Below are records; how many of their lines contain "button"? Answer with only the number.

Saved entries
_____

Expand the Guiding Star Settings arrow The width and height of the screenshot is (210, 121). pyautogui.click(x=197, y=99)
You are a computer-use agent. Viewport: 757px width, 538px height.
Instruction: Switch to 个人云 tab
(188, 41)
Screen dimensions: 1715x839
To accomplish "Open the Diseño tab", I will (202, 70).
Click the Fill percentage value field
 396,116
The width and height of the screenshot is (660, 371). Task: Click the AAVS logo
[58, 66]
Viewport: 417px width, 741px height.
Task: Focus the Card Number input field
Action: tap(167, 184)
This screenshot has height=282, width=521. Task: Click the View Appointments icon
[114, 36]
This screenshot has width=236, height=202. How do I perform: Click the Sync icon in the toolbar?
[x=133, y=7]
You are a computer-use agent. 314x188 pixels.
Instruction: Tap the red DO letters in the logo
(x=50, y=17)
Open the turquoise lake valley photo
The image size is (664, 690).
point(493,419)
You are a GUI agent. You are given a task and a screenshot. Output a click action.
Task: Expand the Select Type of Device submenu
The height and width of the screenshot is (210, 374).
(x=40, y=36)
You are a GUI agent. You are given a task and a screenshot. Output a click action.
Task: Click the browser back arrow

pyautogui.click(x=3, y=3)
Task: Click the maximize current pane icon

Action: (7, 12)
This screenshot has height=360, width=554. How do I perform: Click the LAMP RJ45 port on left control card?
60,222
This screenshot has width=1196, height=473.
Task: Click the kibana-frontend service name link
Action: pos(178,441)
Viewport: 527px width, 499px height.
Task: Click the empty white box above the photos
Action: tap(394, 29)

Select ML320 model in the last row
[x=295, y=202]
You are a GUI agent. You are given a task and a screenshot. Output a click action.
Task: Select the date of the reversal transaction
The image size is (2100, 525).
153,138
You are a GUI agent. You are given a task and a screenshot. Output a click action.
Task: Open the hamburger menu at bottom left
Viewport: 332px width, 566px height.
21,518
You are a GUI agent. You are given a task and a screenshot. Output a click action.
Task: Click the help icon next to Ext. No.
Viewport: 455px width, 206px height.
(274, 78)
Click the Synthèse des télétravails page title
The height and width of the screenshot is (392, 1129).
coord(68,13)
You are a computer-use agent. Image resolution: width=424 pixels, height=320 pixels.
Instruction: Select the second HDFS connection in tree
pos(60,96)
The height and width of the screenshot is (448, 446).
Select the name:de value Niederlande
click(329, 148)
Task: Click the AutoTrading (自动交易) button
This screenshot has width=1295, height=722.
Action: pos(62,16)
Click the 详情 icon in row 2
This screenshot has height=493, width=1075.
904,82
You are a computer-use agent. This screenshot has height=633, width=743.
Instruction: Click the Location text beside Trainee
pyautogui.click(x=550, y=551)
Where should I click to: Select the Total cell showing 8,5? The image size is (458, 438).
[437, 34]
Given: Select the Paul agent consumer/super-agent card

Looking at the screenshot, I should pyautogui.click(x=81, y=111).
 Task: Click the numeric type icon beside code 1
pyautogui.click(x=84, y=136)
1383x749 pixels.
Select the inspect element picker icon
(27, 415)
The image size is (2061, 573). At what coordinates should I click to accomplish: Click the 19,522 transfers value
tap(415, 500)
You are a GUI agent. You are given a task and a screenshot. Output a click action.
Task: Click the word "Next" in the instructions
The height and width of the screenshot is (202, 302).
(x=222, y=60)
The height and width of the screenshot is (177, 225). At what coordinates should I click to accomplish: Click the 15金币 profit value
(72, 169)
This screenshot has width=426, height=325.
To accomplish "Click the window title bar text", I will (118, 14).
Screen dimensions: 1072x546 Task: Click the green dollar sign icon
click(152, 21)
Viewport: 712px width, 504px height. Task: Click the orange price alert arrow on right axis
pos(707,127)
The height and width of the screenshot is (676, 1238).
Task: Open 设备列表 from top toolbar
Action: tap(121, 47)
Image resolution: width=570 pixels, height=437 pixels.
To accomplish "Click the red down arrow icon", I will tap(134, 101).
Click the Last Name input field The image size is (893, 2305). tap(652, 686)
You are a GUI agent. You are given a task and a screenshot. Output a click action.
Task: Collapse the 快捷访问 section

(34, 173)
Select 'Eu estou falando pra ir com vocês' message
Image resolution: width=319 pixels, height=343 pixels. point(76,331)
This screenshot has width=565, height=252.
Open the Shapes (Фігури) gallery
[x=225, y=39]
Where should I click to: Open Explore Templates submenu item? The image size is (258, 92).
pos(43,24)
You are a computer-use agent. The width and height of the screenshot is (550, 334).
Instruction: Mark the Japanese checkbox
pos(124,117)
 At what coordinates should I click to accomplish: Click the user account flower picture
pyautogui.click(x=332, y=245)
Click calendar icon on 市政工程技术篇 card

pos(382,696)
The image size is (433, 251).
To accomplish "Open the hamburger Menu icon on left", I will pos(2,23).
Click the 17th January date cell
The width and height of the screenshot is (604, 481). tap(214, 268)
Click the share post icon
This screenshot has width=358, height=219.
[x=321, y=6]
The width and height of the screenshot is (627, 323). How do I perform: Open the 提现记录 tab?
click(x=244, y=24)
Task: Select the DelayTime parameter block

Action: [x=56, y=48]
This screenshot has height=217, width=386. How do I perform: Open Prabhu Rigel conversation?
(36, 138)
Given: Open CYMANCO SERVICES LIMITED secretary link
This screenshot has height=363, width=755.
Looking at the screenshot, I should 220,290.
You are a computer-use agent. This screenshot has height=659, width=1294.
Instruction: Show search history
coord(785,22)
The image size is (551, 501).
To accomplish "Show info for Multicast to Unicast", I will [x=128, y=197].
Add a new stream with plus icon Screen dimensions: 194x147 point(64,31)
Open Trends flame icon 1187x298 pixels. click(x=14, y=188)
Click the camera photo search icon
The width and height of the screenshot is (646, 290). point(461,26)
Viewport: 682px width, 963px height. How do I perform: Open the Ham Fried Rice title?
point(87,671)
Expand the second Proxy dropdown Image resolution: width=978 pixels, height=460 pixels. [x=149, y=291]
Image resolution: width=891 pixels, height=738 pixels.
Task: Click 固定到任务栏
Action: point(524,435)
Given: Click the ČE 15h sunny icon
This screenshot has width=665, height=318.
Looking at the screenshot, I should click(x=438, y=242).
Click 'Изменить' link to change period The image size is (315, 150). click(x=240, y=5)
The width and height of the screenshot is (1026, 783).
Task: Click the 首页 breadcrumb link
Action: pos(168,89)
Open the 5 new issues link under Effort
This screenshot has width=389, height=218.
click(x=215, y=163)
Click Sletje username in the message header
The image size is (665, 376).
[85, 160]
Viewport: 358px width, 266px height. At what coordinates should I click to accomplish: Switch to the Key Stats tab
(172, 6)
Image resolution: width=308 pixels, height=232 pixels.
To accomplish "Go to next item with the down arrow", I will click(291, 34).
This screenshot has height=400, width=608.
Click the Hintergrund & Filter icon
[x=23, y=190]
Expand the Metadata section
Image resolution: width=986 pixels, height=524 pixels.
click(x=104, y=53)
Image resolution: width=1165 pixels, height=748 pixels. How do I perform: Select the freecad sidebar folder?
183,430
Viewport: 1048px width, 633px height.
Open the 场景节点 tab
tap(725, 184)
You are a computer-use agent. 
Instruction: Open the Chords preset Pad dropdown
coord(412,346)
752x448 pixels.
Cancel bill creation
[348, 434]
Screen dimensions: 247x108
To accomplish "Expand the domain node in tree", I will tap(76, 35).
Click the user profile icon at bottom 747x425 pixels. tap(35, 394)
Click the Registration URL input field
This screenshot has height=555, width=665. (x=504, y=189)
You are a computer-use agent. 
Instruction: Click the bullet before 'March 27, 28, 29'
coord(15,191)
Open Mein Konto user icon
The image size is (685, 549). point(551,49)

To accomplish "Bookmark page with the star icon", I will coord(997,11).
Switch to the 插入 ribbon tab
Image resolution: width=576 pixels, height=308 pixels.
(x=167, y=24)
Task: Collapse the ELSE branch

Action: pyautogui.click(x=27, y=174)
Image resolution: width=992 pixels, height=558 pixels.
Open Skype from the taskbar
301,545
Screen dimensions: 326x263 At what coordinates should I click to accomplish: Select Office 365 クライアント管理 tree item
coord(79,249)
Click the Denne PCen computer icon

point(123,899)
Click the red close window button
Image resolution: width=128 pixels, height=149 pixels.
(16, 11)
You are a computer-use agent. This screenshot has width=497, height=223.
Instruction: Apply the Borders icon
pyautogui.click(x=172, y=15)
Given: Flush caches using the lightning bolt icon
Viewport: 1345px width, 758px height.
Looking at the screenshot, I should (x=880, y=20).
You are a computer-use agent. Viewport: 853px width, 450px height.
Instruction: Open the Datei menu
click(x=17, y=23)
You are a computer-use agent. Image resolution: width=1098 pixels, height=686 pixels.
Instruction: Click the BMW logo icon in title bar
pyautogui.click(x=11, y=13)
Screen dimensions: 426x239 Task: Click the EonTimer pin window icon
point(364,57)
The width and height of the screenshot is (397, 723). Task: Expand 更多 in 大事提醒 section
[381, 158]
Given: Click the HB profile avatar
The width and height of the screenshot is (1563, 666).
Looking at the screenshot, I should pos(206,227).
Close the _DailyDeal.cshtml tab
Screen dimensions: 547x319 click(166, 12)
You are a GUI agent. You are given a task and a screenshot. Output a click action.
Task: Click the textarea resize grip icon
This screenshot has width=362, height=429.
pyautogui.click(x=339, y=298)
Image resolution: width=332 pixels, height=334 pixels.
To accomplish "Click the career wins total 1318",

_____

§ ANSWER SPACE: 2